For a simple upward or downward opening parabola in the standard form \(x^2 = 4py\):

• The vertex is located at (0, 0).
• The equation highlights that the x-term is square, meaning the curve is symmetrical about the y-axis.

In the given exercise, the vertex is at the origin because the parabola takes the form \(x^2 = 4py\) with symmetric properties around the origin. The vertex is significant because it provides a reference point for understanding the parabola's other parts, like the focus and directrix.

The focus of a parabola is a fixed point that, along with the directrix, helps in defining the shape and position of the parabola. Every point on the parabola is equidistant from the focus and the directrix.

• The location of the focus directly impacts how "narrow" or "wide" the parabola appears.
• For a parabola expressed as \(x^2 = 4py\), the focus is located at the point (0, p) when the vertex is at the origin.

In our exercise, since \(p = -\frac{3}{2}\), the focus of the parabola is at (0, -\frac{3}{2}).
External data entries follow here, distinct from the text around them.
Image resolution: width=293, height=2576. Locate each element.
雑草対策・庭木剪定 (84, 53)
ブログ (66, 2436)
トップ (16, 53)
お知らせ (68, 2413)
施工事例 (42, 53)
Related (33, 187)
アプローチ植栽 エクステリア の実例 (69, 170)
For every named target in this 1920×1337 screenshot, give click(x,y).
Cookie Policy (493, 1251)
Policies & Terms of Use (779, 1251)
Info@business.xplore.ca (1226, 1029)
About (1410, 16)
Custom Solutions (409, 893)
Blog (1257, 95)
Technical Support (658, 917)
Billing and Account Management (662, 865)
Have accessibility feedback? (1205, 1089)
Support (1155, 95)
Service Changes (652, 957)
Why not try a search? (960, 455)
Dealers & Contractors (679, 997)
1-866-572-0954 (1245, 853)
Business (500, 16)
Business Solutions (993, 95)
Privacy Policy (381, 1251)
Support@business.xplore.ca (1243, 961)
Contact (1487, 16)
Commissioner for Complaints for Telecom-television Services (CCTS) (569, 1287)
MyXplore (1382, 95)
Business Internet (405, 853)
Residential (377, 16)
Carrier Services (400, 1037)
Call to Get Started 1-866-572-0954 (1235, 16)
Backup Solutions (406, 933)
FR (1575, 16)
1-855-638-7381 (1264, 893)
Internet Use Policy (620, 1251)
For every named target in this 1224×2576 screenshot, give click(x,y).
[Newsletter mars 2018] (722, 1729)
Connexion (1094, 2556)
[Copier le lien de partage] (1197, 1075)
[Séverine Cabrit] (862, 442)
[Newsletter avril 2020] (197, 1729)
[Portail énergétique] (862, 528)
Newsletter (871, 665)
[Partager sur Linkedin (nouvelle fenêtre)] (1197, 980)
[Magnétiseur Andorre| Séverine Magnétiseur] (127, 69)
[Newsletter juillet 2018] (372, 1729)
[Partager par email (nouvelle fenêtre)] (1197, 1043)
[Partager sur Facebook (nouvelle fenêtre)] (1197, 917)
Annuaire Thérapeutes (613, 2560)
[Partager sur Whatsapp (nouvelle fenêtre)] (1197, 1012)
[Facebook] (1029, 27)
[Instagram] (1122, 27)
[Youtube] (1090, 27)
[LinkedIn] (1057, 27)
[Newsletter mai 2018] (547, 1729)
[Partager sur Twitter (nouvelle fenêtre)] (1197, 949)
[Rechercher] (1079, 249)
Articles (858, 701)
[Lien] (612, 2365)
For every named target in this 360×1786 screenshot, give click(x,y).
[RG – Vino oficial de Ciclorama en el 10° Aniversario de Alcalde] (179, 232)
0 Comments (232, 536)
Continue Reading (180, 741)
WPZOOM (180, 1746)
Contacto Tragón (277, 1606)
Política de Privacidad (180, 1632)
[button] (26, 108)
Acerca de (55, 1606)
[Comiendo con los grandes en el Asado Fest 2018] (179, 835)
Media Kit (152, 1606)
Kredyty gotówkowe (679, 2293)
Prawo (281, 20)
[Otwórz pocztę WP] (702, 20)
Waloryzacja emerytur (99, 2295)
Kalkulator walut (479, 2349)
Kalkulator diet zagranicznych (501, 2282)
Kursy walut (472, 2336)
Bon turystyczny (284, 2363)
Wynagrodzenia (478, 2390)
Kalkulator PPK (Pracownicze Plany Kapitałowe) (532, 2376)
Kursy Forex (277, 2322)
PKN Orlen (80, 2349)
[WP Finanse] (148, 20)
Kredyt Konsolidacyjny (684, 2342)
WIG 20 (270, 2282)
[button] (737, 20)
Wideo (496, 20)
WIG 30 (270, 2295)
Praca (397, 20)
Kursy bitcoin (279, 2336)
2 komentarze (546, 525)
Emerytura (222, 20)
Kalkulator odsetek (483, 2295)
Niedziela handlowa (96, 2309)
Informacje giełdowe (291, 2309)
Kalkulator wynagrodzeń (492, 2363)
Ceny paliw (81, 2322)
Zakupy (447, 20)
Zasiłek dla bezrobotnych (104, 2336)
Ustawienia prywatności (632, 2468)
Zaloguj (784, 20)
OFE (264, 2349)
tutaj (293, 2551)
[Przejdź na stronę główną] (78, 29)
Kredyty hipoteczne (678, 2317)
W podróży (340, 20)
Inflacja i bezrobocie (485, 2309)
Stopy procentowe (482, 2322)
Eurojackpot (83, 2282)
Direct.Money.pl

This means the focus is situated below the vertex, indicating the parabola opens downward. The focus helps in understanding the direction in which the parabola opens and is crucial for sketching its precise shape.

The directrix is an essential component associated with parabolas, providing a line reference against which distances are measured to define the shape. The directrix is a straight line, and its relationship with the focus is what determines how the parabola forms.

• It is a horizontal line that lies opposite to the direction in which the parabola opens, in relation to the vertex.
• For our standard form \(x^2 = 4py\), the directrix is located at \(y = -p\) when the vertex is at the origin.

For the given parabola, with \(p = -\frac{3}{2}\), the directrix is calculated as \(y = \frac{3}{2}\). This implies the directrix is above the vertex of the parabola. By situating this line opposite the focus, the directrix helps mark the boundary that balances the equidistant property from any point on the parabola to both the focus and the directrix.

The standard form of a parabola is a way of expressing its equation that makes identifying the vertex, focus, and directrix straightforward. It simplifies the understanding and manipulation of the parabola's properties.

• The standard form for a vertical parabola is \(x^2 = 4py\).
• The value of \(p\) indicates the distance between the vertex and the focus, as well as the vertex and the directrix.

In the context of the given exercise, the equation \(x^2 + 6y = 0\) becomes \(x^2 = -6y\) when rearranged, which fits into the standard form \(x^2 = 4py\) with \(4p = -6\). Thus, \(p = -\frac{3}{2}\), influencing the parabola's shape and direction. The standard form is particularly useful because once an equation is in this format, identifying the critical components of the parabola becomes a straightforward task.